#### Excerpt provided

The shocking deaths in Canada’s long-term care homes

Medical staff who had abandoned hungry and desperately ill patients. An owner with a long criminal history. Thirty-one dead in less than one month — five from confirmed cases of coronavirus.
Across the country, nursing homes from British Columbia to Alberta to Ontario have been devastated by the lethal spread of the virus. This week, Canada’s chief public health officer, Dr. Theresa Tam, attributed about half of Canada’s deaths from coronavirus — at latest count, 1,193 — to long-term care homes.
The scale of deaths at these facilities has raised a difficult question: beyond the obvious insidiousness of a highly contagious virus, how has this been possible in Canada, a country with a vaunted universal health care system and a culture of humanism?
One person who is particularly qualified to answer that question is Dr. Susan Bartlett, a clinical psychologist and professor of medicine at McGill Medical School, who has counseled families about caring for their elderly parents and studies how to better help patients with inflammatory arthritis.
I spoke with her while reporting on the Résidence Herron catastrophe and discovered that she had a personal interest in addition to her professional expertise: Her 94 year-old mother, Betty Bartlett, was a resident at the Herron in a western suburb of Montreal where 31 people died and which is now under police investigation amid accusations of gross negligence.

########
#### Dataset excerpts

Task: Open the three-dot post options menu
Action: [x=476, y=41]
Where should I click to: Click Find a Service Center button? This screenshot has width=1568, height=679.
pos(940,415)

########
#### Dataset excerpts

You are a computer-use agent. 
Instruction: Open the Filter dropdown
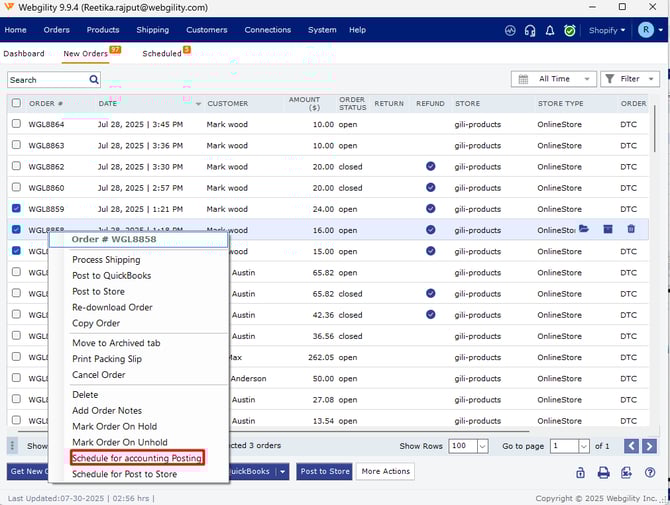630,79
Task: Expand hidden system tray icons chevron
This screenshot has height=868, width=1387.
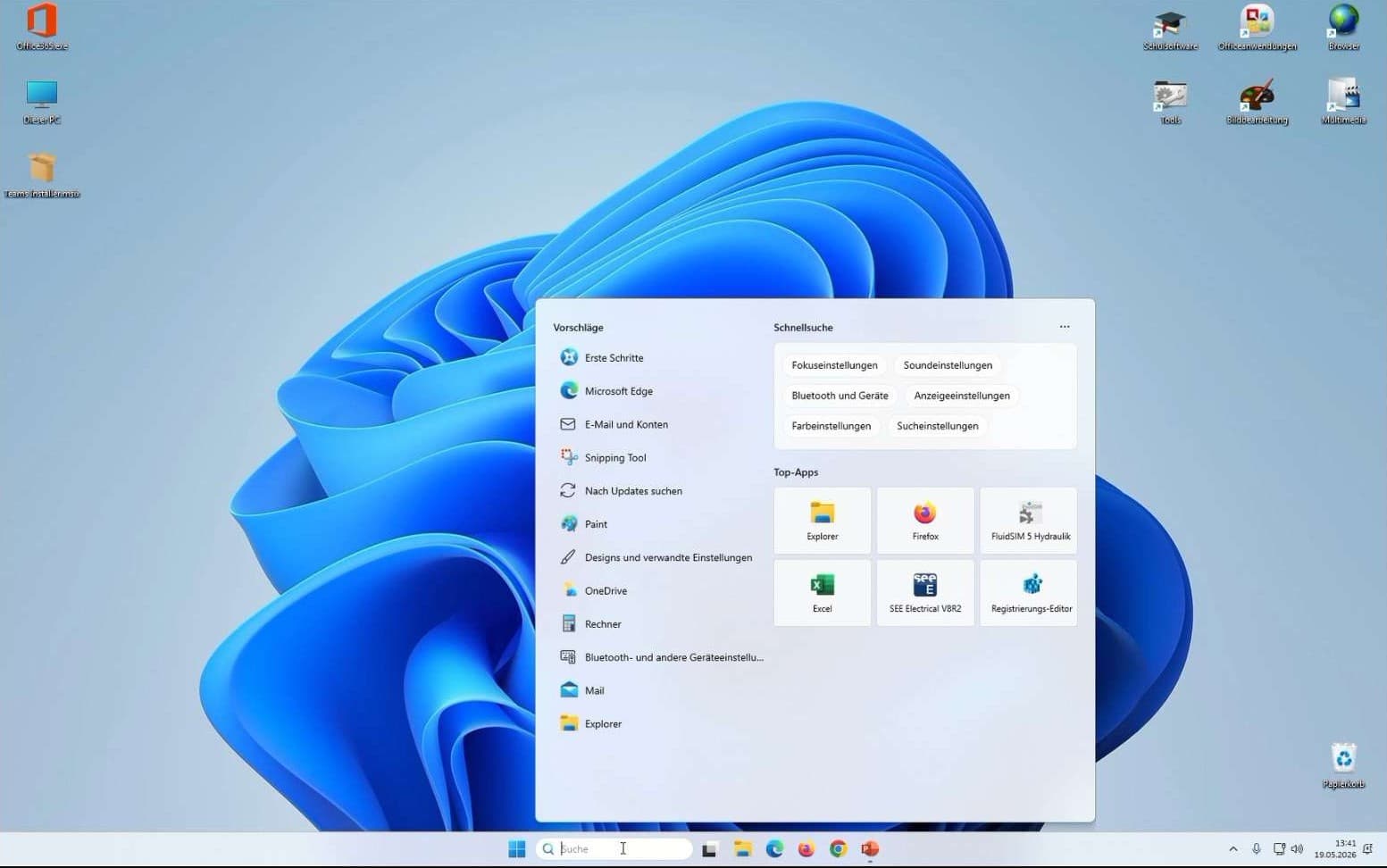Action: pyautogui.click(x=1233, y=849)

########
#### Dataset excerpts

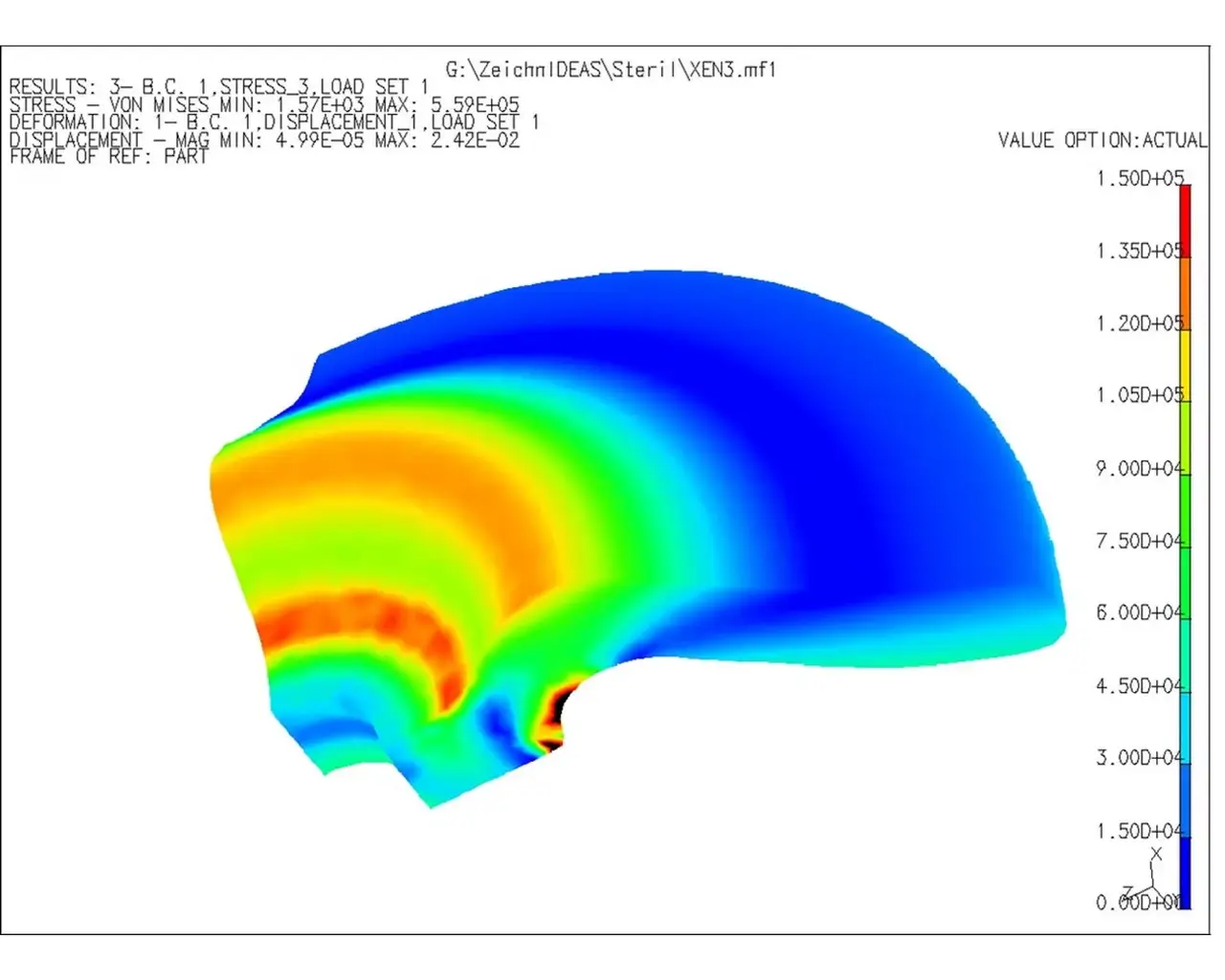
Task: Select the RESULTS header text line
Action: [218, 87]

########

Explore the material:
(a) In the article on deaths in Canada's long-term care homes, what portion of Canada's coronavirus deaths did Dr. Theresa Tam attribute to those homes?
(b) Extend the article on deaths in Canada's long-term care homes, picking up after its final sentence.

Responses:
(a) About half of them.

(b)
Dr. Bartlett said nurses at the Herron tried to persuade her not to call an ambulance. Her mother, who suffered from Alzheimer’s but had been mobile only days before, was rushed to a hospital, where she eventually died of a stroke.
She told me the staff at Herron assured her the nurse responsible was fired and she decided not to take any further action. Like many Canadians, she said she had enormous deference for our health care system and, at the time, was loath to criticize it or blow a whistle. “It is profoundly troubling and deeply disturbing to me how broken this part of our health care system is and that I was unable to even protect my own mother from it,” she said.